Et le seigneur Faruskiar, que le major Noltitz soupçonne si injustement?… Je le regarde… Sa physionomie n’est plus la même; sa belle figure est devenue pâle, sa taille s’est redressée, des éclairs jaillissent entre ses paupières immobiles…

Allons! Si je me suis trompé sur le compte du mandarin Yen-Lou, du moins je n’ai pas pris un administrateur de la Compagnie du Grand-Transasiatique pour le fameux bandit du Yunnan!

Cependant, dès l’apparition des Mongols, Popof a fait précipitamment rentrer Mme Caterna, miss Horatia Bluett, les autres femmes turkomènes ou chinoises à l’intérieur des wagons. Nous avons pris toutes les précautions pour qu’elles y fussent en sûreté.

Je n’ai pour arme qu’un revolver à six coups, et je saurai m’en servir.

Ah! je voulais des incidents, des accidents, des impressions de voyage!… Eh bien! la chronique ne manquera pas au chroniqueur, à la condition qu’il se tire sain et sauf de la bagarre pour l’honneur du reportage et la gloire du XXe Siècle!

Mais n’est-il donc pas possible de jeter le trouble parmi les assaillants, en commençant par brûler la cervelle à Ki-Tsang, si c’est Ki-Tsang l’auteur de ce guet-apens?… C’est ce qu’il y aurait de plus décisif.

Les bandits, après avoir fait une décharge de leurs armes, les brandissent en poussant des cris féroces. Le seigneur Faruskiar, son pistolet d’une main, son kandjiar de l’autre, s’est précipité sur eux, les yeux étincelants, les lèvres recouvertes d’une légère écume. Ghangir est à ses côtés, suivi des quatre Mongols, qu’il excite de la voix et du geste…

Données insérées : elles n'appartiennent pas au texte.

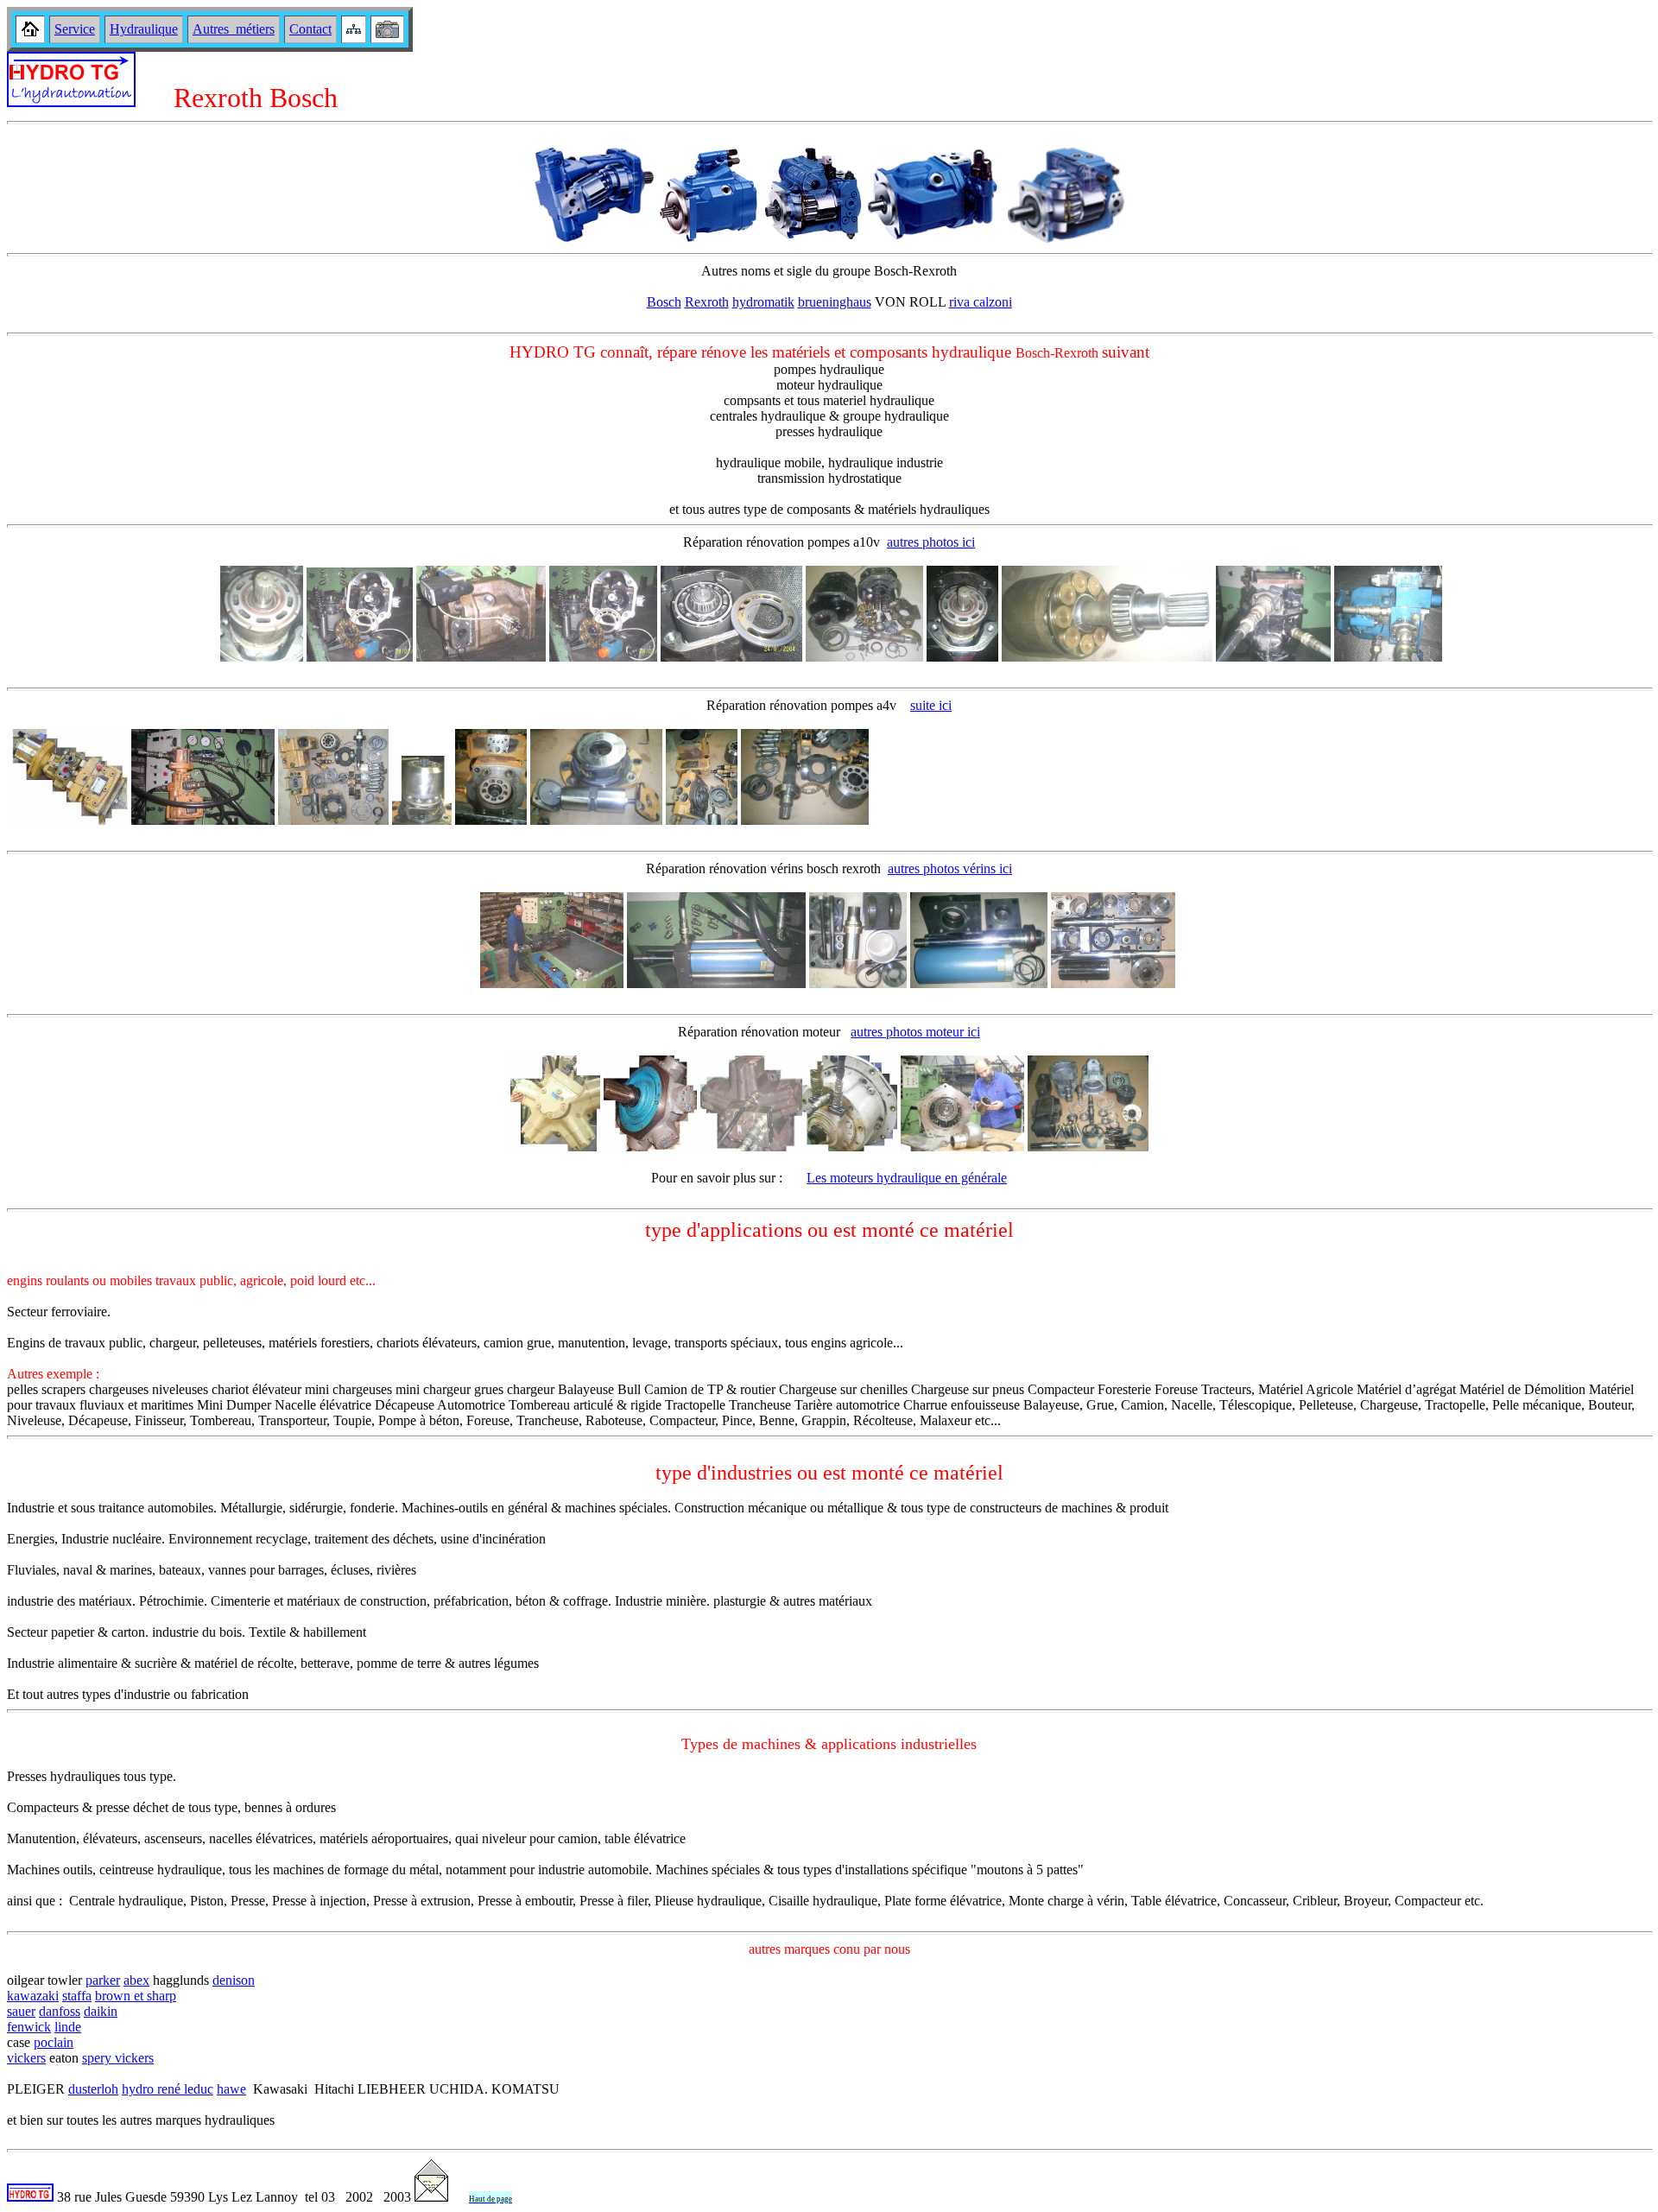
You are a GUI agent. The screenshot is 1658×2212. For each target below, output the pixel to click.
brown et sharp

Le major Noltitz et moi, nous nous jetons au milieu des assaillants. M. Caterna nous a précédés, la bouche ouverte, ses dents blanches prêtes à mordre, clignant de l’œil, jouant du revolver. Le trial et le grand premier comique ont fait place à l’ancien matelot, qui a reparu pour la circonstance.

«Ces gueux, crie-t-il, ils veulent nous prendre à l’abordage!… Ce chef d’attaque, qui veut nous couler bas!… En avant, en avant, pour l’honneur du pavillon!… Feu de tribord!… Feu de bâbord!… Feu de partout!»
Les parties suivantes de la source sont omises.